[Exercise prompt]
Instruction for the entries that follow: retype exactly the lines from the line with "This screenshot has width=913, height=635." to the line with "Given: Click the Mailchimp icon beside Orders", both included, and omit all others.

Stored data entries
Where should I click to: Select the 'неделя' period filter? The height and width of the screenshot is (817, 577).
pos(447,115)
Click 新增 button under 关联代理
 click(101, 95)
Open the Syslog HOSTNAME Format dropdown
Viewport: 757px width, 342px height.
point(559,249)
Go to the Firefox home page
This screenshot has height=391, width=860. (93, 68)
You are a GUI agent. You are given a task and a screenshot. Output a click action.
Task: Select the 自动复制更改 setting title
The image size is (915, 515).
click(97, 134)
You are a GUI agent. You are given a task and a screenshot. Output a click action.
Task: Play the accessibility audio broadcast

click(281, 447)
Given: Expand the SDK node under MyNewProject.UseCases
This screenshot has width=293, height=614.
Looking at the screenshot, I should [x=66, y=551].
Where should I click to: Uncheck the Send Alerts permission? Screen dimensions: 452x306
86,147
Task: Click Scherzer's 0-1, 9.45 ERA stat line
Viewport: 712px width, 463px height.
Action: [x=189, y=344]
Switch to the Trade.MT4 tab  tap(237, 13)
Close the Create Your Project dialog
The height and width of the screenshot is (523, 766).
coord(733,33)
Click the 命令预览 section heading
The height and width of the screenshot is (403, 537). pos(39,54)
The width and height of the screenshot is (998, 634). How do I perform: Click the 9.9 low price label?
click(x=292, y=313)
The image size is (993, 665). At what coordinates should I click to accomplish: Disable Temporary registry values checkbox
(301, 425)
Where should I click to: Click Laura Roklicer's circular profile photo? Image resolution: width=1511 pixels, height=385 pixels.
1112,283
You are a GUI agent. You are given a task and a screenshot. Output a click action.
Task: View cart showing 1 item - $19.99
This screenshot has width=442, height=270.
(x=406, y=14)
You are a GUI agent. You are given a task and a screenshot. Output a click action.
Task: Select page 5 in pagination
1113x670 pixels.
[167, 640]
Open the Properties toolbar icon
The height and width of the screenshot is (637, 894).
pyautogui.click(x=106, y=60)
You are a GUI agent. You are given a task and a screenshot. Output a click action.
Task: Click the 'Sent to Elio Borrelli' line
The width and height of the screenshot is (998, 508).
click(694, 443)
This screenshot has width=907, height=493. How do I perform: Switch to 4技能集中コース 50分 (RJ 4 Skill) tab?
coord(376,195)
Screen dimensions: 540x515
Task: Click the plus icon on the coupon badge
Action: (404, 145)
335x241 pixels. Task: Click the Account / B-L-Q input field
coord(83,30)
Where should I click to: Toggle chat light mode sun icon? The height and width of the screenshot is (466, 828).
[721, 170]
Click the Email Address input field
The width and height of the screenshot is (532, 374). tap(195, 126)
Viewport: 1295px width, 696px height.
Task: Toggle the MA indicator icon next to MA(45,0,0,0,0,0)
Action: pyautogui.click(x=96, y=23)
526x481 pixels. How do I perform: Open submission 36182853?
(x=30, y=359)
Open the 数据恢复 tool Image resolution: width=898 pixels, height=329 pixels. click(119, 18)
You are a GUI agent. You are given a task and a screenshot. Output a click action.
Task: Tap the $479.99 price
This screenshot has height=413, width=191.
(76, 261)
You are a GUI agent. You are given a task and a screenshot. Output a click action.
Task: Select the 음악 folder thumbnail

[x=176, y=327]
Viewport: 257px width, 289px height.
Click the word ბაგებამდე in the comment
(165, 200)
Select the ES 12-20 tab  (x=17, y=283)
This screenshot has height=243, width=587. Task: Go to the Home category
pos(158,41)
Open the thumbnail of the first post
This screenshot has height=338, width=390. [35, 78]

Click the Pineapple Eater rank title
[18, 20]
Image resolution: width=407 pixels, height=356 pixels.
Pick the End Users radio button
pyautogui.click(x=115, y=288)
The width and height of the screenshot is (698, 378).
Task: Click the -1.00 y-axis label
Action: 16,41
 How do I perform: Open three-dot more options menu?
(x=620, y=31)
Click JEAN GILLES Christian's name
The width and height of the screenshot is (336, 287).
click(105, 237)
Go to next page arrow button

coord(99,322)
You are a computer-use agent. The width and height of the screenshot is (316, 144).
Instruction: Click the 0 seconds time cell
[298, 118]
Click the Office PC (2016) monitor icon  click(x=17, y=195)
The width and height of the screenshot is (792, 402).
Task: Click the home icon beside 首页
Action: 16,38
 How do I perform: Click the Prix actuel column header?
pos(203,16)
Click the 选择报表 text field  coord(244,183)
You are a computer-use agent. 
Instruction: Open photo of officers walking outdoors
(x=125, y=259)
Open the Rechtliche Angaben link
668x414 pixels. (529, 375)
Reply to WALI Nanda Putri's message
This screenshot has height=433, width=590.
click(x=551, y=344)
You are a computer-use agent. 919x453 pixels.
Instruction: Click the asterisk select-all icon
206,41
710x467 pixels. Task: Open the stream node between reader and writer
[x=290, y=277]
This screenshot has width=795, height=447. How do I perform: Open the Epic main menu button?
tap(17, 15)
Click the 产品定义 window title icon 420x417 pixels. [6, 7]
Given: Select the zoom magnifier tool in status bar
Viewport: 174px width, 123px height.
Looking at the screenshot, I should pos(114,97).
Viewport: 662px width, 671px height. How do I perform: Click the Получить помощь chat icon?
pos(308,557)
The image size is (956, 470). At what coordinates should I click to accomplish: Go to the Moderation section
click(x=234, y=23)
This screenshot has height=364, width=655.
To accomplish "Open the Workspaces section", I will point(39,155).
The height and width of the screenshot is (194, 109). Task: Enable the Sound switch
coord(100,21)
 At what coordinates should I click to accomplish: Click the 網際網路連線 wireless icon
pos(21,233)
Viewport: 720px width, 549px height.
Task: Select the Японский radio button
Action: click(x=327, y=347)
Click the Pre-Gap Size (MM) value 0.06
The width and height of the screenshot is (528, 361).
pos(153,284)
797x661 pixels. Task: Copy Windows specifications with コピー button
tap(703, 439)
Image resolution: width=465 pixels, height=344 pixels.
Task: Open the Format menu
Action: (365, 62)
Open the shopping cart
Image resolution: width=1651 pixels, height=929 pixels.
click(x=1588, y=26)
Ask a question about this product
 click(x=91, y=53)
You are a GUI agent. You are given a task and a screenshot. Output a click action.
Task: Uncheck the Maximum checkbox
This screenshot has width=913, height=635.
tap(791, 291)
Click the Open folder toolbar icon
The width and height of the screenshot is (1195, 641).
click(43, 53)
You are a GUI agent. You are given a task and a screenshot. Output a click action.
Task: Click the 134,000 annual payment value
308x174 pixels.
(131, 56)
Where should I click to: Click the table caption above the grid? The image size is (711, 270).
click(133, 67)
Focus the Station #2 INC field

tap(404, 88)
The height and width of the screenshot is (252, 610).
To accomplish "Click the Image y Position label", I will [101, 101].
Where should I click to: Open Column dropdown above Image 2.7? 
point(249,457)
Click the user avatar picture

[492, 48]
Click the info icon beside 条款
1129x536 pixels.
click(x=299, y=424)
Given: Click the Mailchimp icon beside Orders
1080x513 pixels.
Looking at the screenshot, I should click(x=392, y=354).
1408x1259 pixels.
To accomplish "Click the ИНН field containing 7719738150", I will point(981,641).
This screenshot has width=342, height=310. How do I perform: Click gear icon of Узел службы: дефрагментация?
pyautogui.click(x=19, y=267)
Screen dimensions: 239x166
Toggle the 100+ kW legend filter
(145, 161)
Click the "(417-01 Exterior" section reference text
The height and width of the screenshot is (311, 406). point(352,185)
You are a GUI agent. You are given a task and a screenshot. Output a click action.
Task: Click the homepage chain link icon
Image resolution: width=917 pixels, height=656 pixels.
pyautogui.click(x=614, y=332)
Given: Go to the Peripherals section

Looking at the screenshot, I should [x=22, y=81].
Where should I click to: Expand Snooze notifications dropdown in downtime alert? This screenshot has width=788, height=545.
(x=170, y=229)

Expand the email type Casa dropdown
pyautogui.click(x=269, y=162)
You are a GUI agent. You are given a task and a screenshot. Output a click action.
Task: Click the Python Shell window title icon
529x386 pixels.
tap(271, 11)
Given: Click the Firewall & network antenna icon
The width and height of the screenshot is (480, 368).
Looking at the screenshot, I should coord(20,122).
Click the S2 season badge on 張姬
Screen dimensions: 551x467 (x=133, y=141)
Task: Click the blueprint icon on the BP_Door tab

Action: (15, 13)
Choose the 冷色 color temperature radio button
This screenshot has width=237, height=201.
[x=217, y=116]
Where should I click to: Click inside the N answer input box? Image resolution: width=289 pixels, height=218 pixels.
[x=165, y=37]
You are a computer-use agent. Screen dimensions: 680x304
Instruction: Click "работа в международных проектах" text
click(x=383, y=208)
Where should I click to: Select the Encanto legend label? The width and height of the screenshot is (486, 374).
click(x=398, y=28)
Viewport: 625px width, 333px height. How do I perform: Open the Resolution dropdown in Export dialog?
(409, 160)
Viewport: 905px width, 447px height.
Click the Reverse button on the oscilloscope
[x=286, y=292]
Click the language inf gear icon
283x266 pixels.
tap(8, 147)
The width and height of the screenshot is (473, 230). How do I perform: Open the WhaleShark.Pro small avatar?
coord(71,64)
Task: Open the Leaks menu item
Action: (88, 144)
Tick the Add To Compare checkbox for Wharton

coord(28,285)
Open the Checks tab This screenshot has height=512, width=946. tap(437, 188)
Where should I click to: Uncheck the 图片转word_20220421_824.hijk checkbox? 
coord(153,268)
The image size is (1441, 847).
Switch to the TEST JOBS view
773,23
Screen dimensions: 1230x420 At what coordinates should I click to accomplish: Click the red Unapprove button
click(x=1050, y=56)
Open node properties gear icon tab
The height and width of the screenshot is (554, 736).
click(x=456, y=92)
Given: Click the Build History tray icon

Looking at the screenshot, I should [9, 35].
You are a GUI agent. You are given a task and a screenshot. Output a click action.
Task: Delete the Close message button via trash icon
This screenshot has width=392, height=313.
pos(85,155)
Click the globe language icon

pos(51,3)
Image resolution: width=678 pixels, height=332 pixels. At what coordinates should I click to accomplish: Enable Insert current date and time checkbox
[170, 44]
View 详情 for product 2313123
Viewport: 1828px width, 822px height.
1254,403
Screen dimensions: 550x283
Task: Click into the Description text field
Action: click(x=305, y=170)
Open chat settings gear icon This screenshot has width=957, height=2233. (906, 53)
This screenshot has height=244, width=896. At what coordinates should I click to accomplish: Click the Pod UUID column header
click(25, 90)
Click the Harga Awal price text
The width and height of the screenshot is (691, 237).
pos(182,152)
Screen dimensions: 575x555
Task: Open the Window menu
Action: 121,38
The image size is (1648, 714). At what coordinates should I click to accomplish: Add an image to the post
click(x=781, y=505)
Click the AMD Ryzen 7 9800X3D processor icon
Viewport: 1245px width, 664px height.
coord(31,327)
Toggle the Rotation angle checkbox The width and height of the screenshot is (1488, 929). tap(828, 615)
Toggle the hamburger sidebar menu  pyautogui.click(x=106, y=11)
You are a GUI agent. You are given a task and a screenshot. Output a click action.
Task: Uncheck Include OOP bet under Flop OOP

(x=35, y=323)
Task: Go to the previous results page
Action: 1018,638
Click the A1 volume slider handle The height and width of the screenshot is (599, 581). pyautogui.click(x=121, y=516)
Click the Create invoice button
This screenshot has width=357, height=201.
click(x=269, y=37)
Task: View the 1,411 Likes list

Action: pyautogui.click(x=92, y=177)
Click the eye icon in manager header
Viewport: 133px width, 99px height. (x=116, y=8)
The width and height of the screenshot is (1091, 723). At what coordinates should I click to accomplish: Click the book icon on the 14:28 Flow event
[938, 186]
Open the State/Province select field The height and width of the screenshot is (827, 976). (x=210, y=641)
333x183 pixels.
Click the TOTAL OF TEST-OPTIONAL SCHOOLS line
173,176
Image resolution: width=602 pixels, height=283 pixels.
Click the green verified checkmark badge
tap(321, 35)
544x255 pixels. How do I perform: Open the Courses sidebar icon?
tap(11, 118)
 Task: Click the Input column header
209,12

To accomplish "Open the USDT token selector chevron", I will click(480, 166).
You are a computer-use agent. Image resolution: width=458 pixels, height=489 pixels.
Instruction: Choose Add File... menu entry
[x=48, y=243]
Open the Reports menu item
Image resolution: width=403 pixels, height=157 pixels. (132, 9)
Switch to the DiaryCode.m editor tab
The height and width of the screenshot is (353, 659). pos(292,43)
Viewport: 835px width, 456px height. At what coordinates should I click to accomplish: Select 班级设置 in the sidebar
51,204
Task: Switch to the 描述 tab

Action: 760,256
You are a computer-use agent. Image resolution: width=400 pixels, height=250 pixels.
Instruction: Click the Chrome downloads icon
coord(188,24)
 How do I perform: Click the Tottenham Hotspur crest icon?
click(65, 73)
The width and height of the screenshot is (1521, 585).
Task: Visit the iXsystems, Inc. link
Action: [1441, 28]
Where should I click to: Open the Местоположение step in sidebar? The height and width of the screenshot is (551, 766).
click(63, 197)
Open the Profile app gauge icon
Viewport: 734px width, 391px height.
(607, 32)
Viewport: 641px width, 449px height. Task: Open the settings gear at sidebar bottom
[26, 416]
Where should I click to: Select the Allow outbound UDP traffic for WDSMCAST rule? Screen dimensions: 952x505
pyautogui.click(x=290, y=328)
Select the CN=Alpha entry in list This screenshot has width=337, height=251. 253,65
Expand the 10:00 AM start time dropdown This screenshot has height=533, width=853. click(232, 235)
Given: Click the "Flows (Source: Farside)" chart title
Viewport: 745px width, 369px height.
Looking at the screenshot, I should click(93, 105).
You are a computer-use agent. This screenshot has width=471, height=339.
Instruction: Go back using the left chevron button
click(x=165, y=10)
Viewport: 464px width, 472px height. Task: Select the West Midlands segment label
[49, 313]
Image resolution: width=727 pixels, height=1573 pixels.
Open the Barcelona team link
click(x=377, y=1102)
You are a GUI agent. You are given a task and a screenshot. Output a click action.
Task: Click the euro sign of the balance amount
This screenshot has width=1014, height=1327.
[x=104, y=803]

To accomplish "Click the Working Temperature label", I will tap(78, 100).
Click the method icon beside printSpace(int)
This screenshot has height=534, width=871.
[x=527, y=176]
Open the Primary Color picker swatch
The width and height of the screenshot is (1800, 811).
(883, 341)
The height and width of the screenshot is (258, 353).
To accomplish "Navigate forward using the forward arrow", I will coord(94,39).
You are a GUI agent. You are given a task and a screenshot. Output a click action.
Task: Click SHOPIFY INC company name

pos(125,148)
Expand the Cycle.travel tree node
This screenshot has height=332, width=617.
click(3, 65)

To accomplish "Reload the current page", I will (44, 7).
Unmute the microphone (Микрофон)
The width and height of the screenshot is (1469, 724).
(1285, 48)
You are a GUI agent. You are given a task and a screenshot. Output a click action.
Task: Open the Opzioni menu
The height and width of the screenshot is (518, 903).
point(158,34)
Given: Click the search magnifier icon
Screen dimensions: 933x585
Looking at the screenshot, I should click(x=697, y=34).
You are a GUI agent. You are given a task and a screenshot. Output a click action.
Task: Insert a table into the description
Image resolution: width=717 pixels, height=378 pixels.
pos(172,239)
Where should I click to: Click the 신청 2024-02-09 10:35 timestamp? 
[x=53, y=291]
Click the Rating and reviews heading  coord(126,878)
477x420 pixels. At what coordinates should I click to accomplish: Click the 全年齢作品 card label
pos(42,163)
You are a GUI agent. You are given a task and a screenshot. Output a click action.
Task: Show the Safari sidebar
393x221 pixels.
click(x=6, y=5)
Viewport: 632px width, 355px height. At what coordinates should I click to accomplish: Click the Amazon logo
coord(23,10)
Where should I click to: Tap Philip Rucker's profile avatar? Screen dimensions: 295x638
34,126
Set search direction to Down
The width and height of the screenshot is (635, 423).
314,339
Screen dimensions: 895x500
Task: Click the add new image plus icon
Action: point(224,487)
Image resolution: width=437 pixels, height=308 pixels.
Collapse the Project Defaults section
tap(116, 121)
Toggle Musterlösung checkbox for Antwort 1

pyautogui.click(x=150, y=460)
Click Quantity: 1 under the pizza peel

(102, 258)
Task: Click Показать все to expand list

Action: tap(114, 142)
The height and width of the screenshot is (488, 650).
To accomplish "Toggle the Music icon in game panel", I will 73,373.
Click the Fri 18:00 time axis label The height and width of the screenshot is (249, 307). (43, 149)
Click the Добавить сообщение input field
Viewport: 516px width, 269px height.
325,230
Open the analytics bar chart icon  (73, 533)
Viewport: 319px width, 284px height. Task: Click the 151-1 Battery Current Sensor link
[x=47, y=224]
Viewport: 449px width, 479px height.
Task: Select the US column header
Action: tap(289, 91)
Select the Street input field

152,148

[The completed task]
This screenshot has width=913, height=635.
tap(791, 291)
Click the Open folder toolbar icon
The width and height of the screenshot is (1195, 641).
click(43, 53)
You are a GUI agent. You are given a task and a screenshot. Output a click action.
Task: Click the 134,000 annual payment value
308x174 pixels.
(131, 56)
Where should I click to: Click the table caption above the grid? The image size is (711, 270).
click(133, 67)
Focus the Station #2 INC field

tap(404, 88)
The height and width of the screenshot is (252, 610).
To accomplish "Click the Image y Position label", I will [101, 101].
Where should I click to: Open Column dropdown above Image 2.7? 
point(249,457)
Click the user avatar picture

[492, 48]
Click the info icon beside 条款
1129x536 pixels.
click(x=299, y=424)
Given: Click the Mailchimp icon beside Orders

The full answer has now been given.